# Bayesian Spatio-Temporal Graph Transformer Network (B-STAR) for Multi-Aircraft Trajectory Prediction
Author: Yutian Pang, Arizona State University


Email: yutian.pang@asu.edu

# Part 1: IFF ASDE-X Flight Track Data Processing with PySpark and Hadoop
This is a demonstration of using PySpark and Hadoop for large-scale processing of IFF ASDE-X data. In practice, this data processing would be performed on a server or high-performance cluster via ssh.

## Module Requirements

This Jupyter notebook has been tested with:
- Ubuntu 20.04 LTS (and 18.04 LTS)
- Python 3.8.5 (and 3.8.10)
- Spark 3.1.1 with Hadoop3.2 (and Spark 3.2.1 with Hadoop3.2)

The software in parenthesis were tested together. Other combinations of Ubuntu, Python, and Spark should be verified for compatibility. See [this](https://stackoverflow.com/questions/58700384/how-to-fix-typeerror-an-integer-is-required-got-type-bytes-error-when-tryin) article for further guidance.
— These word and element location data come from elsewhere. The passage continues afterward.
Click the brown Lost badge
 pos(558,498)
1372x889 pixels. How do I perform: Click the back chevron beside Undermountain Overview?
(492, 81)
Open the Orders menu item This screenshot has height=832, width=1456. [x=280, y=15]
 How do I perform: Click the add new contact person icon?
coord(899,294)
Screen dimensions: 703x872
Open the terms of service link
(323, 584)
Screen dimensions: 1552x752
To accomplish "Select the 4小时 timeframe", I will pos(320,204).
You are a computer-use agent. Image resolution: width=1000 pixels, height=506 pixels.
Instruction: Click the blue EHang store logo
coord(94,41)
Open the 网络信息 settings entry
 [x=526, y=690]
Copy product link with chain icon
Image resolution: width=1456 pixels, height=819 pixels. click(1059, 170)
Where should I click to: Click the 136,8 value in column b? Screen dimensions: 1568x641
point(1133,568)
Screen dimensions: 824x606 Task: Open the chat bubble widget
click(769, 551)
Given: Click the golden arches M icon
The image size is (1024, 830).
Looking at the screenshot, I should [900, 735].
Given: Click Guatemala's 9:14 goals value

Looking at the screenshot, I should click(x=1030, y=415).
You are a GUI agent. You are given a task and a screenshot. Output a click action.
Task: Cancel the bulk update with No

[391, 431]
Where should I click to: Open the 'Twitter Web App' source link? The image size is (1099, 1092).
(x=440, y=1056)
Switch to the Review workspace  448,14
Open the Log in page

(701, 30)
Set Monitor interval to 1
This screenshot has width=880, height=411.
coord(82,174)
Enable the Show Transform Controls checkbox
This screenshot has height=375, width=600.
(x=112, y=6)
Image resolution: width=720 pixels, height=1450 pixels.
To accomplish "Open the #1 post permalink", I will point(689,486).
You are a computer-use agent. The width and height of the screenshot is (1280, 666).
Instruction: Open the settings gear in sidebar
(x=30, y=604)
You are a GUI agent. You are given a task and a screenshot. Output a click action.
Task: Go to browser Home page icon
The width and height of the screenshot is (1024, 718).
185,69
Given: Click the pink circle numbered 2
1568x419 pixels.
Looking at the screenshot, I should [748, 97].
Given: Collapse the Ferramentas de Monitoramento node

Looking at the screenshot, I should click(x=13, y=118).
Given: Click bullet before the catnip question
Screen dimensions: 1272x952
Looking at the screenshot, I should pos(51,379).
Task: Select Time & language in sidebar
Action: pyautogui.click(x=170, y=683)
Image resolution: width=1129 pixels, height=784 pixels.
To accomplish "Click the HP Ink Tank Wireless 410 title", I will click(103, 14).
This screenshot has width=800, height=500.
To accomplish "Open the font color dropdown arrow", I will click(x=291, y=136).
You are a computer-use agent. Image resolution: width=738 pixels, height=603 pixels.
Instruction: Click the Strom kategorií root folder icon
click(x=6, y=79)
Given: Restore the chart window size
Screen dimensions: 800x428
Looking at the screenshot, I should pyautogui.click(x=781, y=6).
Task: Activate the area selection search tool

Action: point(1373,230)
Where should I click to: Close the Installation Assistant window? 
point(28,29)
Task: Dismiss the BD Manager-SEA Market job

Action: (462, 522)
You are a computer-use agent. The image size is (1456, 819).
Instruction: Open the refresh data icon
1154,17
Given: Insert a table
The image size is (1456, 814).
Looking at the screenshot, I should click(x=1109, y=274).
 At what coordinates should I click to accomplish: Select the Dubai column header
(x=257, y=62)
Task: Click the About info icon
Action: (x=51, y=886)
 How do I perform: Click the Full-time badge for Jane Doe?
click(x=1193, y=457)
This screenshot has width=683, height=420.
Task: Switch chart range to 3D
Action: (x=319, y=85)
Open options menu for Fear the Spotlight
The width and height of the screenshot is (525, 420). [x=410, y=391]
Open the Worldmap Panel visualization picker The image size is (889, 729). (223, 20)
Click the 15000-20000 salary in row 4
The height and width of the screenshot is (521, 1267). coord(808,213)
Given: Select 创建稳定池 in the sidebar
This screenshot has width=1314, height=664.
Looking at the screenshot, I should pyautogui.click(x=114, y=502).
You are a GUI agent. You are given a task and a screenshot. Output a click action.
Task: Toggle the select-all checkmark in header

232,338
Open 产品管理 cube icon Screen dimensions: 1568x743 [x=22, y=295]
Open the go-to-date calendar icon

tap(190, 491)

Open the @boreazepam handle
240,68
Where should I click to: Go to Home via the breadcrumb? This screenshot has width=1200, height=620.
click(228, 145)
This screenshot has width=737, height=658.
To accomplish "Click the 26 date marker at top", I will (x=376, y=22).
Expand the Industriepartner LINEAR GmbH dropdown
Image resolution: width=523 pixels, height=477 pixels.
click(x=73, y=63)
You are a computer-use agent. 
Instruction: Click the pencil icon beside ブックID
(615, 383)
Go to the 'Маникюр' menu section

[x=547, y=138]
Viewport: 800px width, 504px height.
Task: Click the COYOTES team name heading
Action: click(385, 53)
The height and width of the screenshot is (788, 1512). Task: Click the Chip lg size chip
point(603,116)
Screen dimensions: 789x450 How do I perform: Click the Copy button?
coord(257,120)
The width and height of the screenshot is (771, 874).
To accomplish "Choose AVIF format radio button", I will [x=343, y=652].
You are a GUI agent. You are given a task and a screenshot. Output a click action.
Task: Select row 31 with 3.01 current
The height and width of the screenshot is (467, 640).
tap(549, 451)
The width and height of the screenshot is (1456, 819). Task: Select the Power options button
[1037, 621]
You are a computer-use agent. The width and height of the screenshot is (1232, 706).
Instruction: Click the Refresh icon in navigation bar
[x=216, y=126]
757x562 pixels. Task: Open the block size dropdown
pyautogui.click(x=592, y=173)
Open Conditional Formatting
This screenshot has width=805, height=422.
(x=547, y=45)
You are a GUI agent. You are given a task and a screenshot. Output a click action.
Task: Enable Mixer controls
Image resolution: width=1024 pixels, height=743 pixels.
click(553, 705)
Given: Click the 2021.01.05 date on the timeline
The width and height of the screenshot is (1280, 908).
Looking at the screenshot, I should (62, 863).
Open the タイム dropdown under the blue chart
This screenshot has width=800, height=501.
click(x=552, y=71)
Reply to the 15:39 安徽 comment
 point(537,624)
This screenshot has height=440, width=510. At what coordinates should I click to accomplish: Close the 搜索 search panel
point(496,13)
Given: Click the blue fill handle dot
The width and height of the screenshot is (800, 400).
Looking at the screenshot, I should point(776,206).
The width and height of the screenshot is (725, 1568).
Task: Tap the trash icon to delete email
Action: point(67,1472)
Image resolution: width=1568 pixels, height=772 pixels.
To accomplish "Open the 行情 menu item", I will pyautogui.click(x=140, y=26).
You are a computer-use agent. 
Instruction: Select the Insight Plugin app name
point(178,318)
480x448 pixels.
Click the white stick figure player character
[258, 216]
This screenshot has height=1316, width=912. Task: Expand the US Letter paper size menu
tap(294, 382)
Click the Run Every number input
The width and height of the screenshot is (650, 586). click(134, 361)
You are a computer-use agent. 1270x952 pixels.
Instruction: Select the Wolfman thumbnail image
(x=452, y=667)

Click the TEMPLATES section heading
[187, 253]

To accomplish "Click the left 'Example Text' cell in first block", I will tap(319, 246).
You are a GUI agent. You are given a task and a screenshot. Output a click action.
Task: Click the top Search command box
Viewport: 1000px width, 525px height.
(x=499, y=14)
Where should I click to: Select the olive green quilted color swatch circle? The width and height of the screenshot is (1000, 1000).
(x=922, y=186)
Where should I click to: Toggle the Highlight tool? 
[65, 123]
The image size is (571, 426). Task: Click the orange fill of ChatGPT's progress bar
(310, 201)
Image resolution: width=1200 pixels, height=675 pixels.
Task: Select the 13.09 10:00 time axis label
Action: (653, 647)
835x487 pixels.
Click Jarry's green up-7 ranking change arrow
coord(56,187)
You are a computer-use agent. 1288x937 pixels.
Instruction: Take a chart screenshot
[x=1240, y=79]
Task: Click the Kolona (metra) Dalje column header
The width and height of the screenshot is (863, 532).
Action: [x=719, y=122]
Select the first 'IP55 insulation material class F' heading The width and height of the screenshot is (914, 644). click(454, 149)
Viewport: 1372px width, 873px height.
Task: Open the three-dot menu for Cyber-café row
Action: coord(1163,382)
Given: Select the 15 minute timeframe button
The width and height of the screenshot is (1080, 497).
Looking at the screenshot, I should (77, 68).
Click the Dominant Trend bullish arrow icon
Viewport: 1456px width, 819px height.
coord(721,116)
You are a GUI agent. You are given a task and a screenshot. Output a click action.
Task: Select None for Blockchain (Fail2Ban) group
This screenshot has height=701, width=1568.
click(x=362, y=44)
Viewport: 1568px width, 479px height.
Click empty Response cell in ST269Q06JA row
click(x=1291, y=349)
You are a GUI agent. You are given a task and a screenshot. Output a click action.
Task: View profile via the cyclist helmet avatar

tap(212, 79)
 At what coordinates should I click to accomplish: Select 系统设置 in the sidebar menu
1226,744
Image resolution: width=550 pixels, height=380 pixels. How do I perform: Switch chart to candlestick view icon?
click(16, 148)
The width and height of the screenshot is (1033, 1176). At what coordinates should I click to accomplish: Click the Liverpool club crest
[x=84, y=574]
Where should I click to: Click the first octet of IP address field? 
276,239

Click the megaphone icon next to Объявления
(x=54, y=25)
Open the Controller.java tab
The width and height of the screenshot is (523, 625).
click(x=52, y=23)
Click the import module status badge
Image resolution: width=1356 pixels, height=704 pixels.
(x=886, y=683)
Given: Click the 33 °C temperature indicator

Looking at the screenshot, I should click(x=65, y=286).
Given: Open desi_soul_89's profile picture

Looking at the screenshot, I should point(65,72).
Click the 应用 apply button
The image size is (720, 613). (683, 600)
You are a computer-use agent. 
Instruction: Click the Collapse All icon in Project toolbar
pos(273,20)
### Instructions for Windows 10 Users

1. **Install Ubuntu on Windows 10 with Windows Subsystem for LInux (WSL)**
    - Windows 10 users with admin privileges can enable Windows Subsystem for Linux (WSL) following [these](https://docs.microsoft.com/en-us/windows/wsl/install-win10) directions.
        
        
2. **Install Anaconda in the Ubuntu terminal**
    - A user can then install Anaconda on their WSL Ubuntu distribution following [these](https://gist.github.com/kauffmanes/5e74916617f9993bc3479f401dfec7da) instructions. 
        
        
3. **Download and unzip Spark on WSL**
    - Identify the distribution of Spark and Hadoop you require [here](https://spark.apache.org/downloads.html).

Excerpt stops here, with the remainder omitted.